Rich Hofmann | Not the finish fans have come to expect

Posted: September 26, 2007

THE PHILLIES arrived at this point, at this night, as a riddle wrapped around an enigma wrapped around a rally towel. Their destiny belonged to them even as their history mocked them. No one knew what to expect at Citizens Bank Park, not really, except that hope and fear would run a desperate race.

And then they watched, all 39,129 of them, as 6 months were compressed somehow into 3 hours, 9 minutes.

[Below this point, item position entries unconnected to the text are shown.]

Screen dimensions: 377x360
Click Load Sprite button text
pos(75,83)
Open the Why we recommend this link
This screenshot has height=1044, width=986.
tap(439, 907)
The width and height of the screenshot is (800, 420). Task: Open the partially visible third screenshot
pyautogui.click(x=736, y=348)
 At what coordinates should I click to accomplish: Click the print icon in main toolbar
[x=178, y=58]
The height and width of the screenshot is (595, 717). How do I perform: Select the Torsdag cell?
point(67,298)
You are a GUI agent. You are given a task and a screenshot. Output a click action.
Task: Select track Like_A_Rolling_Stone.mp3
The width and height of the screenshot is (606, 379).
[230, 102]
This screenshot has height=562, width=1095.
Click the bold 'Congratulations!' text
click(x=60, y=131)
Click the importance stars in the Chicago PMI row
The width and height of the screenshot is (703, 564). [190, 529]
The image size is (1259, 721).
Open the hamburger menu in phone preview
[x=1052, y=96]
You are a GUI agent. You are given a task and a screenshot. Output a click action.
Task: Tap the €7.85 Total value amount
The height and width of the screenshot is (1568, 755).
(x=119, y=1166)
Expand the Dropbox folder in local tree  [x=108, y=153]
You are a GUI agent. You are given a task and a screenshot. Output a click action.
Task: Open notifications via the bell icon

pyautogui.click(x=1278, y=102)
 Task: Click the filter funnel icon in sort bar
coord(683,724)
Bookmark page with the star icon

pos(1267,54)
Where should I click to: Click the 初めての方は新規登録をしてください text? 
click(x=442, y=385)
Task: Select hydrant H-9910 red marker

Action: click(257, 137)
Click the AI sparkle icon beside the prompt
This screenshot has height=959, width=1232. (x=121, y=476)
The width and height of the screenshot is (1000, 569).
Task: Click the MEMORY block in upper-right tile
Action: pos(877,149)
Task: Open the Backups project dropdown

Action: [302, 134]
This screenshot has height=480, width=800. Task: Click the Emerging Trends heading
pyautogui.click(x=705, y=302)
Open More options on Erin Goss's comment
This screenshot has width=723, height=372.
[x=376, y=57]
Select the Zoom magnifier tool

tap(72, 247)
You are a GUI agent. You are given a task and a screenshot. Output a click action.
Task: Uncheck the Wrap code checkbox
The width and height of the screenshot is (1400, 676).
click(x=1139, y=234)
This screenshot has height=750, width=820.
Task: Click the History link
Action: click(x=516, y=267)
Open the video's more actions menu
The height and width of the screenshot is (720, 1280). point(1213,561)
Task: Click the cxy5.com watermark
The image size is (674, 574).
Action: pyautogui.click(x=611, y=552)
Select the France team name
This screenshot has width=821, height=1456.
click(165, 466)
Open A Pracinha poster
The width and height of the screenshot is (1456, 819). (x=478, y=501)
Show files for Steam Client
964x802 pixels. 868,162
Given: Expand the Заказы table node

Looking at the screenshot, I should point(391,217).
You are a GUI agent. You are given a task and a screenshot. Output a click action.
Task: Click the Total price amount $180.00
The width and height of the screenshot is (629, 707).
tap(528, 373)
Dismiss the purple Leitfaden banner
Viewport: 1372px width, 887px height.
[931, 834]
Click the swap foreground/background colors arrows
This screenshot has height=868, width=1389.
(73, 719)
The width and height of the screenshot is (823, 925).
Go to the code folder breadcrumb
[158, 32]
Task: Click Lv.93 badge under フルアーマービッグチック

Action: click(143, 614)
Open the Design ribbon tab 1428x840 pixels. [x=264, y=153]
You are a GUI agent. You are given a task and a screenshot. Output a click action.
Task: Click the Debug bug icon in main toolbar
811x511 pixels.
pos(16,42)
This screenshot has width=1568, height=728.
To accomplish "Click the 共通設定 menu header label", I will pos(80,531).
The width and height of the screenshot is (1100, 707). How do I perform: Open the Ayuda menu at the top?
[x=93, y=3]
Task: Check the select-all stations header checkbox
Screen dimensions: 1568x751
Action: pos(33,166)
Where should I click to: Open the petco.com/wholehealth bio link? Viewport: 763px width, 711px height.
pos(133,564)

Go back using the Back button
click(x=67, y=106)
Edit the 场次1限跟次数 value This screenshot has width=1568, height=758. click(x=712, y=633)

Their pitching, short all season, was short again. Their hearts, strong all season, were strong again. All summer, we had witnessed this ongoing battle between the reality of that pitching staff and the persistence of that offensive will. We had seen the Phillies play this same game 50 times, maybe more - and it had come out well enough, often enough, that you couldn't help but wonder.

Again? No, not this time.

Braves 10, Phillies 6.

And Chase Utley said, in the hush of the losing clubhouse, "We've come back so many times this year . . . Tonight, it just didn't work out."

They did not lose because of nerves. They did not lose because of the ghosts of stumbles past. You can sing the same, old Phillies song all you want, but that isn't it. That they are 0-7 in Monday and Tuesday games in the final week of the season since 2003 is a jarring statistic, but it does not explain where they are now.

This isn't about 2003, or 2005, or 2006. This is about 2007. This is not about anxiety. This is about reality, writ large. This game was them.

Fifty times - really. The Phillies played this exact same game twice a week, every week, since Clearwater. This whole thing - the early deficits, the methodical comebacks, the home runs sent shooting into the night - has been a part of their DNA since Day 1. To expect them to play any differently just because it is the final week of September is to expect the impossible.

"We fought back, took a lead and couldn't hold them," manager Charlie Manuel said, summing up, wearily. He looked as if he had been gut-punched, standing there after the game. You never get used to it, it seems. It never gets any easier, as the pages of the calendar get torn away and crumpled and tossed, with only a tiny stack remaining.

They fight back and then they either hold on by their fingernails or they don't. The description and the explanation have always been the same, not that anyone with eyes has really needed much of an explanation all summer. It is what it is, and they are what they are, as tritely inadequate as that sounds.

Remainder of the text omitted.